O protagonista da história está nervoso, quer chegar logo a algum lugar. Seu carro, no entanto, quebra e o impede de seguir em frente. A saída é apelar para um guincho de socorro, desses que funcionam ininterruptamente.

Ao chegar ao lugar em que o personagem central da história está, furioso e inconsolável no interior de seu veículo avariado, o motorista do guincho se apresenta e pergunta, afinal, o que havia ocorrido.

Minha memória insiste em afirmar que o ator a interpretar o sujeito do carro-guincho é o excelente Danny Glover. Vou confiar na velha memória, não obstante ela venha dando muitos sinais de cansaço ultimamente.

Diante de um Danny Glover (seria mesmo ele?) calmo e solícito, o outro é pura raiva e indignação. Seu grito recorrente é: “Isso não deveria acontecer comigo!”.

Tranquilo e ciente do peso melodramático da situação, o motorista do guincho diz que nada daquilo deveria realmente estar acontecendo; que o homem encolerizado e ele deveriam estar em casa, com suas famílias, descansando, protegidos dos perigos da madrugada num lugar como aquele. E era exatamente por terem de estar, involuntariamente, naquele lugar e àquela hora que deveriam agradecer por terem um ao outro, num instante de angustiante solidão e profundo desespero.

Não lembro mesmo por que não vi o filme até o fim. Para dizer a verdade, sequer me lembro do nome do filme. Acredito que isso me tenha sido muito bom, posto que o restante da história talvez pudesse me decepcionar ou apagar de minhas lembranças essa bela imagem deixada pelo dialogo entre dois sujeitos tão diferentes, presos a uma mesma realidade, desértica, consumada como fato inevitável. A fala de Danny Glover (eu insisto que era ele!) ainda passeia pelos labirintos da visão de mundo que andei construindo para mim.

O velho Drummond estava de fato corretíssimo: nesta vida, de tudo fica um pouco.

04 junho 2013

Normal e natural


Perguntaram-me o que realmente quero dizer quando utilizo a expressão “pensamento conservador”. O que caracterizaria, afinal das contas, o conservadorismo?

Passei dias me debatendo em torno dessa questão, indagando meus botões, inquerindo minhas velhas concepções de mundo.

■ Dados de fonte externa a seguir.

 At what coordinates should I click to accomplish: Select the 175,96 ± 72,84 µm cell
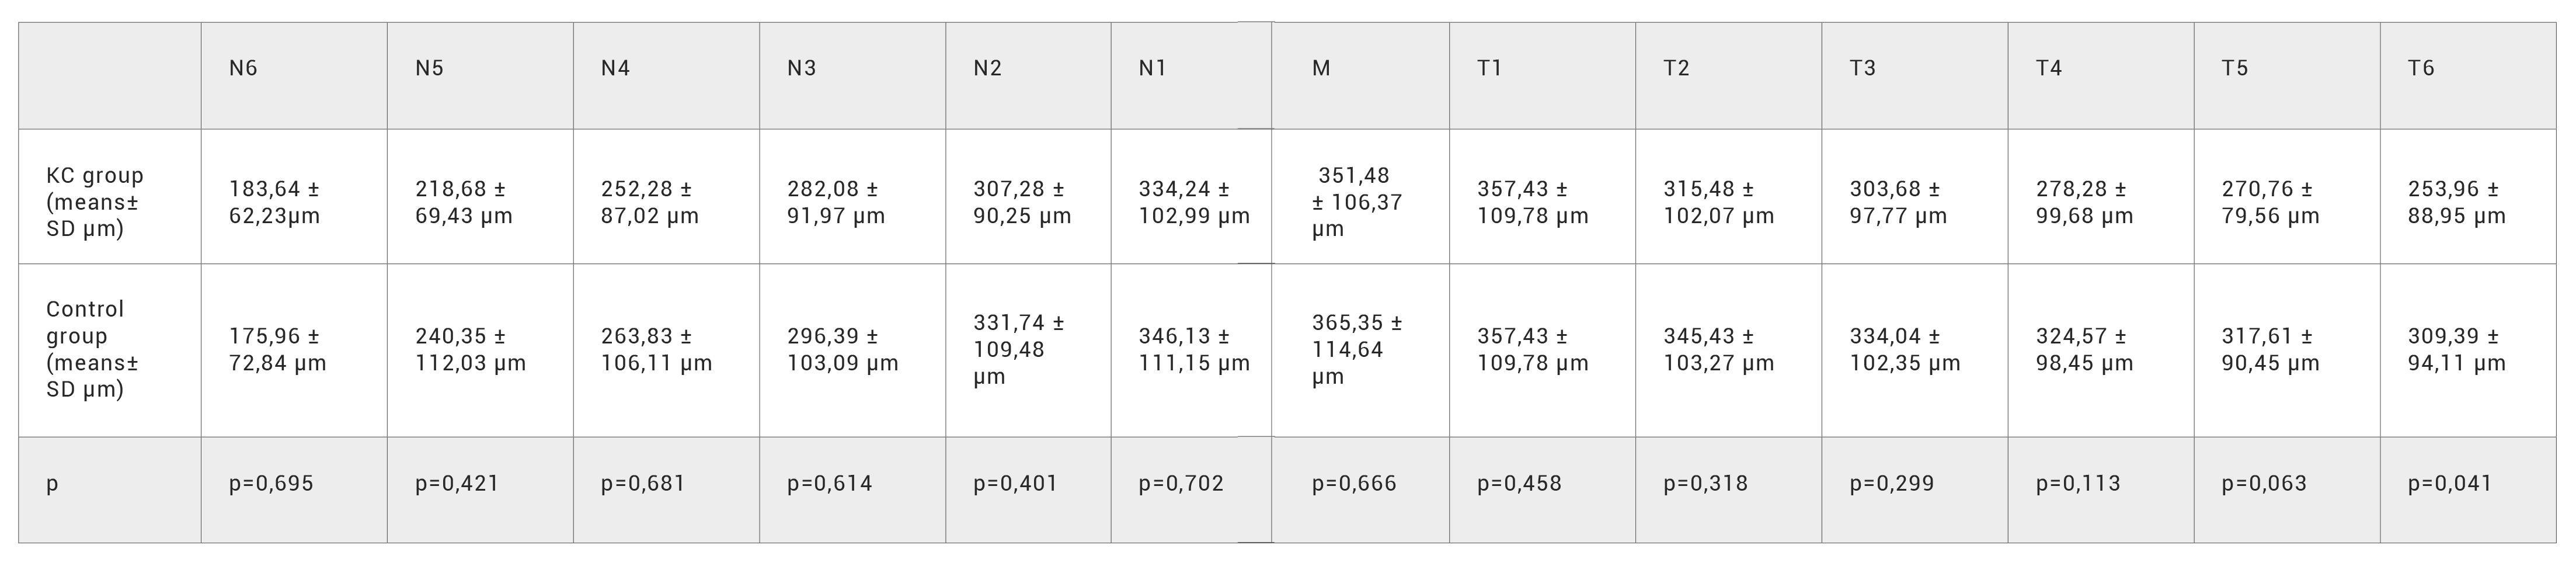coord(294,351)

Meu intuito era promover uma resposta simples, mas que pudesse se universalizar. Foi no momento em que saí à cata de algo que pudesse de fato se universalizar que dei de cara com a melhor resposta entre as que me sondaram e provocaram.

Quem nunca ouviu de pais e mestres – e também de autoridades públicas e empresariais – que tais e quais atitudes são “normais” e determinadas circunstâncias, “naturais”? Ao pregar que existem normalidade e naturalidade, o pensamento conservador se dissemina, conquista corações e mentes, mas não se universaliza, não demonstra ser capaz de explicar as tantas dinâmicas da vida que não se encaixam em seus padrões normais e naturais.

Por ser pouco extensivo, o pensamento conservador resiste a encarar mudanças e necessidades históricas de transformação social. Nesse sentido, o preconceito se converte em uma de suas características essenciais: se não é normal nem natural, precisa ser negado ou combatido.

Enquanto tudo aquilo que o pensamento conservador não aceita por ser considerado anormal e artificial permanece no campo das opiniões, a democracia sobrevive e segue seu curso. No instante em que aquilo que é democraticamente negado (porém tolerado como manifestação das diversidades livres) passa a ser combatido, instaura-se o fascismo, que caminha com impressionante desenvoltura da injúria à agressão, da palavra falada à violência consagrada.

O conservadorismo evita debater os imperativos da mudança e abrir-se para o novo. Por essa razão, situa-se historicamente nas manifestações de fundo político e religioso que combatem supostos ataques à moral e aos bons costumes. Vale ressaltar que a moral e os bons costumes conservadores são congelados, fingem não assistir à passagem do tempo e à entrada em cena pública de novos personagens.

Nesse sentido, respondendo bem objetivamente àquilo que me perguntaram dia desses, o conservadorismo é uma crença bastante prática num tempo que não existe – ou não deveria existir.